* _Actions à mener_
- a) Dans le texte de la page, à quelle date a été révisée la fiche de données de sécurité proposée par Brenntag ?
- b) Réécrivez le passage du texte de la page compris entre « Il s'en déduit » et « par les parties. », bornes incluses, en remplaçant « vices cachés » par « défauts cachés ».
- c) Quelles sont toutes les dates ou périodes mentionnées dans le texte de la page ?

* _Texte de la page_
-- -- --
La société Brenntag expose qu'elle effectue diverses opérations sur les produits reçus de ses fabricants s'agissant d'acides de qualité technique mais qu'elle n'intervient pas sur la qualité alimentaire. En tout état de cause, elle invoque les documents accompagnant le produit dont il ressort que :

- la fiche de données de sécurité, quelle que soit la version, puisque acheteur et vendeur en proposent chacun une (fiche révisée le 2 février 2012 pour Agrovin et fiche révisée le 24 mars 2011 pour Brenntag), n'est pas pertinente pour apprécier la garantie ou les spécifications qualité du produit et n'a aucune valeur contractuelle, s'agissant uniquement d'informations réglementaires destinées à la sécurité des utilisateurs ;

- ses conditions générales de vente rappellent expressément (article 5) que les produits sont de qualité industrielle standard, sauf stipulation contraire, que l'acheteur doit s'assurer de la compatibilité du produit avec l'utilisation qu'il veut en faire, qu'il relève de sa responsabilité de contrôler à réception la conformité du produit ;

- que la fiche technique de l'acide mentionne que s'agissant d'un produit reconditionné, les données de départ du site de production ne peuvent être garanties.

Il s'en déduit que la responsabilité du vendeur ne peut être engagée de ce chef, alors que la société Brenntag a bien livré un acide chlorhydrique technique conforme au bon de commande de la société Agrovin qui ne comportait pas de cahier des charges particulier ou d'indications sur son usage prévu.

Les parties recherchent également la garantie de la société Brenntag au visa des dispositions de l'article 1641 du code civil sur les vices cachés.

Les vices évoqués par l'article 1641 du code civil doivent s'entendre de défauts qui rendent la chose impropre à l'usage auquel on la destine ou, du moins, qui diminuent tellement cet usage, que l'acheteur ne l'aurait pas acquise, ou n'en aurait donné qu'un moindre prix, s'il les avait connus. Toutefois, la garantie du vendeur requiert que l'usage soit contractuel et qu'il ait donc été convenu par les parties.

En l'espèce, la société Agrovin concède qu'elle a acheté l'acide chlorhydrique technique sans information ou cahier des charges particuliers destinés au fournisseur.

Les sociétés Agrovin et Brenntag discutent sur la version de la fiche de sécurité remise avec la commande litigieuse de décembre 2011, toutefois, la société Agrovin ne peut soutenir qu'elle aurait disposé à cette date d'une version au 2 février 2012 alors que, selon la société Brenntag, elle lui aurait été remise par erreur lorsqu'elle en a fait la demande après avoir eu connaissance des désordres querellés en mars 2012. C'est donc bien de la version révisée au 24 mars 2011 dont elle a pu disposer. Aux termes de cette fiche réglementaire, même si elle fournit principalement des explications sur les risques de santé liés à l'exposition, l'utilisation et la manipulation des produits dangereux, elle comporte également une rubrique utilisations identifiées pertinentes de la substance ou du mélange et utilisations déconseillés indiquant l'absence d'informations relatives aux usages identifiés et aux restrictions d'usages. Il ne s'en déduit pas un produit utilisable pour des produits alimentaires sans aucune précaution. Dès lors, la pollution générée dans le cas d'espèce ne peut ressortir des vices cachés alors que cette pollution n'a produit des effets délétères qu'en raison de l'usage, non prévu spécifiquement pour un produit alimentaire, qui en a été fait.
-- -- --
* _Données brutes_
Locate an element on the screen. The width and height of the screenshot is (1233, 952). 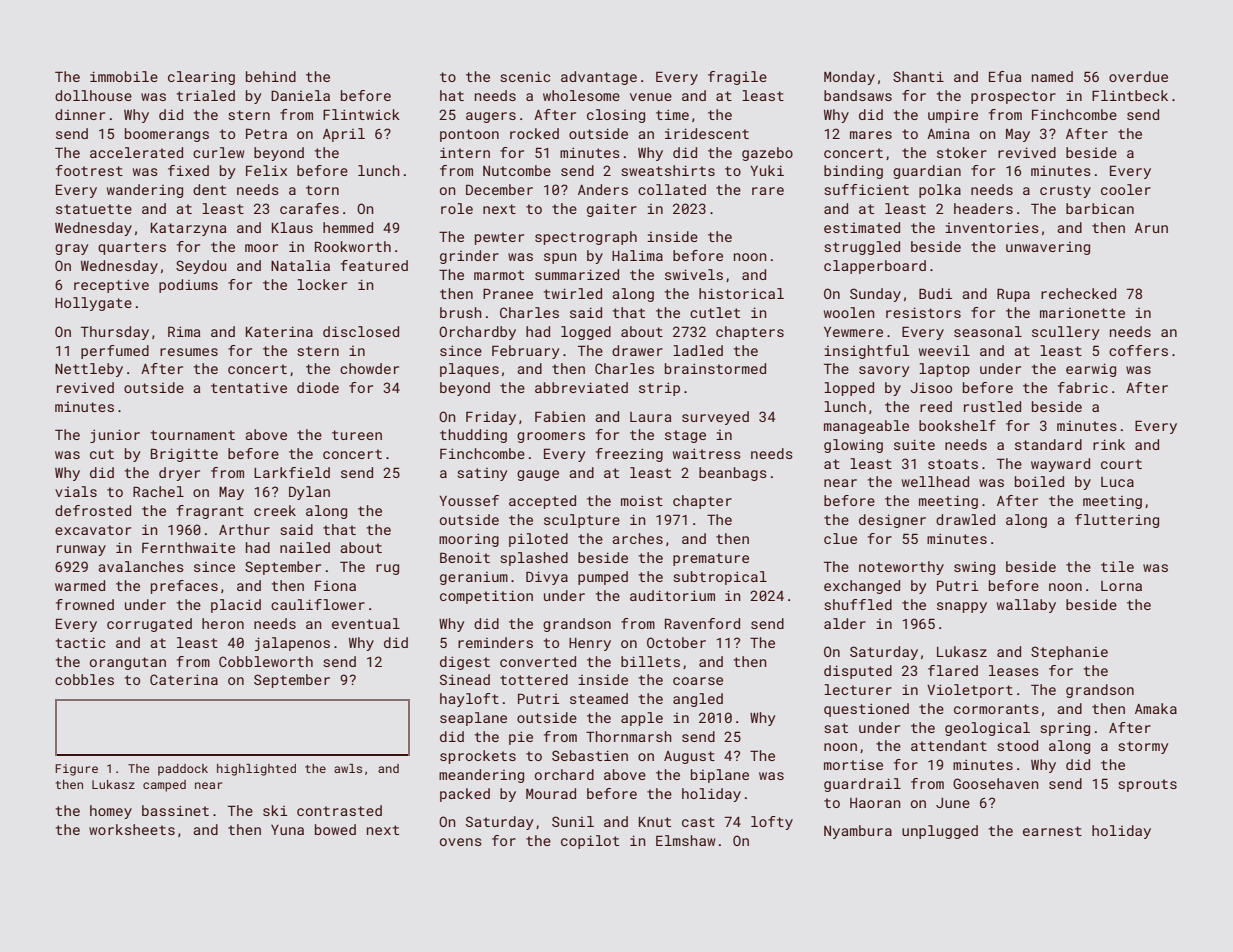
fabric is located at coordinates (1083, 387).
-- -- --
* _Résultats obtenus_
- a) Le 24 mars 2011.

- b)
Il s'en déduit que la responsabilité du vendeur ne peut être engagée de ce chef, alors que la société Brenntag a bien livré un acide chlorhydrique technique conforme au bon de commande de la société Agrovin qui ne comportait pas de cahier des charges particulier ou d'indications sur son usage prévu.

Les parties recherchent également la garantie de la société Brenntag au visa des dispositions de l'article 1641 du code civil sur les défauts cachés.

Les vices évoqués par l'article 1641 du code civil doivent s'entendre de défauts qui rendent la chose impropre à l'usage auquel on la destine ou, du moins, qui diminuent tellement cet usage, que l'acheteur ne l'aurait pas acquise, ou n'en aurait donné qu'un moindre prix, s'il les avait connus. Toutefois, la garantie du vendeur requiert que l'usage soit contractuel et qu'il ait donc été convenu par les parties.

- c) Le 2 février 2012, le 24 mars 2011, décembre 2011, mars 2012.